Of course, that hasn’t stopped virtually every breathing person on the football planet from forming an opinion or taking a side. People either love Manziel for conducting himself in a manner that flies in the face of football convention or loathe him for it and can’t wait for the unceremonious fall. There is no grey area, which is a hallmark of virtually every TV-rating needle-moving figure in sports (see James, Lebron; Bryant, Kobe; Rodriguez, Alex and Woods, Tiger).
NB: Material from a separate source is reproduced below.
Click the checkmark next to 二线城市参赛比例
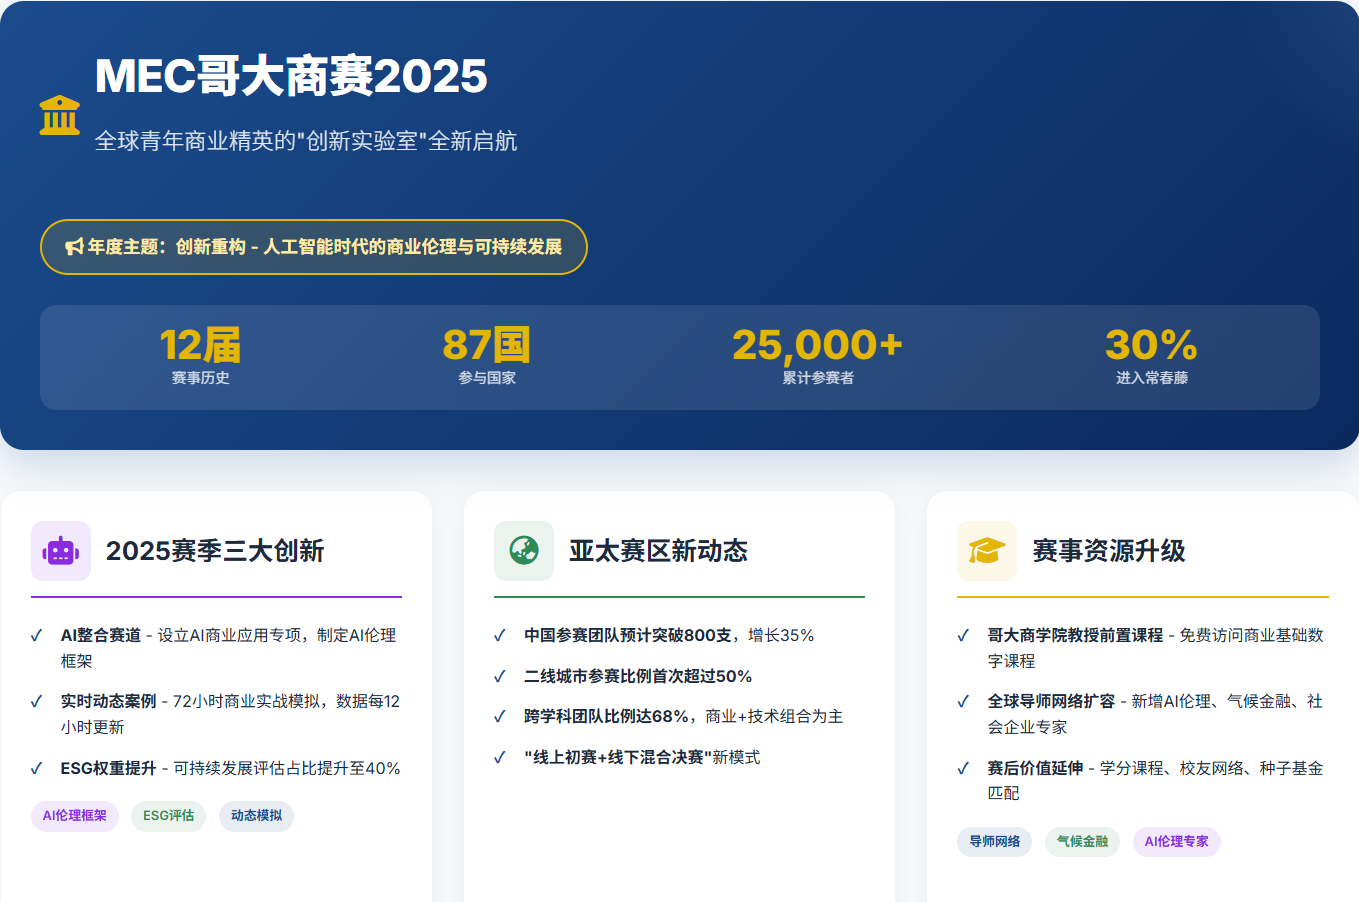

That’s why the Texas A&M Heisman Trophy winner enters his first season of professional football as full-on must-see TV. My take: I love it. I think it’s great. Who are we to tell someone how to live a life? If he blows it because he can’t handle fame, as Charles Barkley suggests, or can’t handle his friends, then that’s on him. And he becomes a cautionary tale for other supremely talented young kids coming up the ranks. If he succeeds, and folks are wringing their hands as to how that manifests itself with impressionable fans, then it’s on coaches and parents to caution their kids that not everyone can do it the Manziel Way. Nor should they. The NFL will still stand if Manziel wins and makes headway on the sports pages and TMZ Sports pages. In the meantime, Cleveland will rock. And the fans there deserve the rocking after all the misery.
Outside of all that, however, for someone whose job it is to discuss football every single day of the year, I wish to personally thank the football gods for one Jonathan Paul Manziel, the King of the Silly Season. The man who single-handedly helped us all get to Training Camp in 2014.